Underlying Fund Operational Risk – The Smartshares Funds rely on the Underlying Fund Manager to properly manage the Underlying Funds. The Manager does not have control over the Underlying Fund Manager and so there is a risk that the Underlying Fund Manager will not perform its functions properly (which the Manager may not immediately become aware of). Such performance failures could have a material adverse effect on the value of a Smartshares Fund's investment in an Underlying Fund, and thus on Unitholders. The Underlying Fund Manager does not owe any obligations to Unitholders and only owes obligations to each Smartshares Fund as a shareholder in the relevant Underlying Fund.

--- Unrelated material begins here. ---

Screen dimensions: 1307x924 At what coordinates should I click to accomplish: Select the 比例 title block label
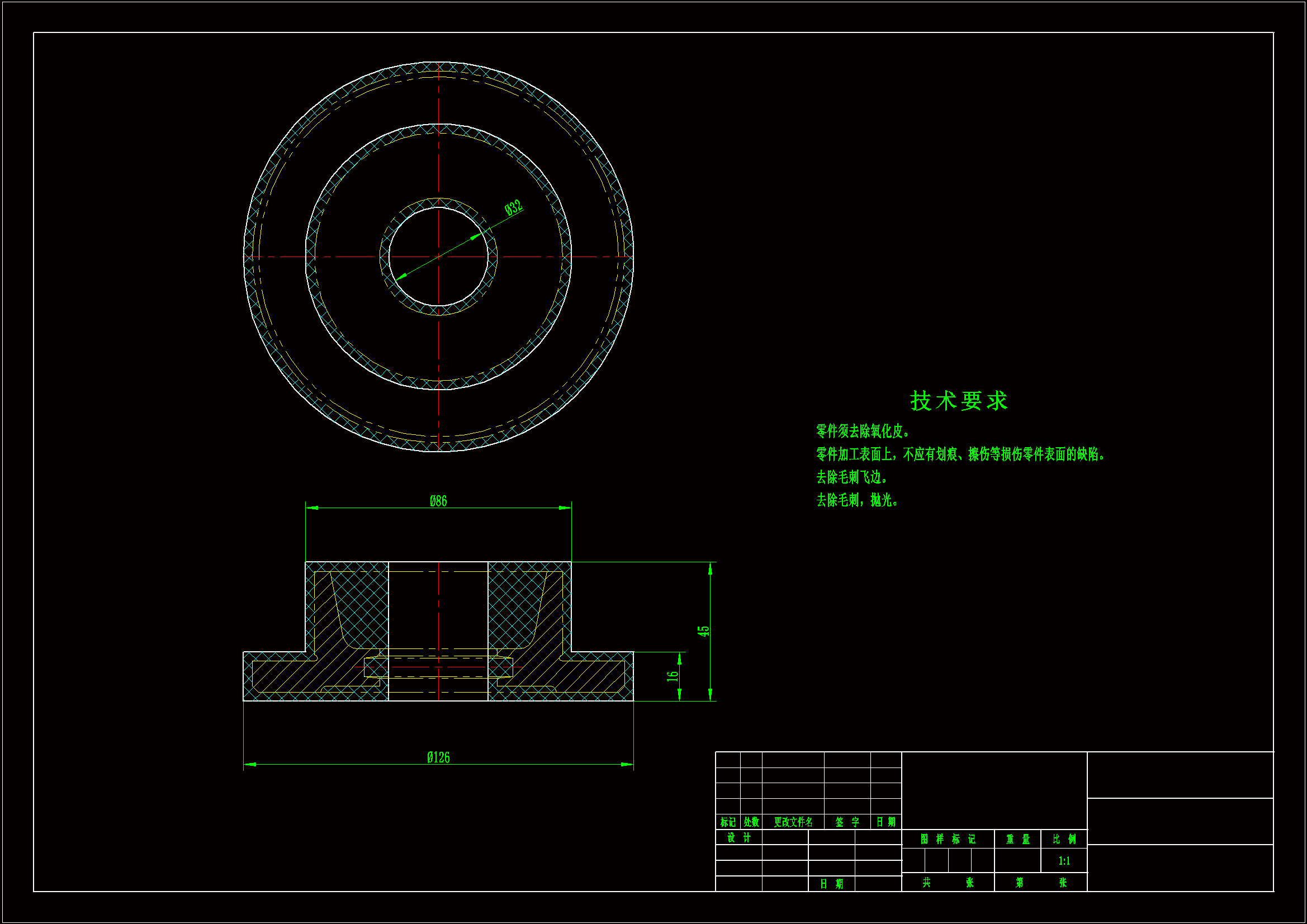(x=1064, y=838)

Liquidity risk – Except in limited circumstances, Unitholders are only able to cash in their investment by selling their Units on market. The market price per Unit may vary from the Current Unit Value due to supply and demand factors. Once the Manager's application to quote Units on the NZX Main Board has been accepted, Units will be quoted on the NZX Main Board and, in the opinion of the Manager, a market for sales of Units will develop. However, although the Units are expected to be quoted on the NZX Main Board, the fact that investors can apply to purchase Units directly from the Manager may mean there are fewer buyers of Units on the NZX Main Board. • Regulatory and tax risk – The Smartshares Funds are subject to an ongoing risk that regulatory

or tax law requirements may change, and that this may have an adverse effect on Unitholders' Returns. Also, each Smartshares Fund will be a Portfolio Investment Entity (PIE), with benefits for Unitholders, and there is a risk that this status may be lost, as discussed on page 30 below. There is further information about risks on pages 32 to 36.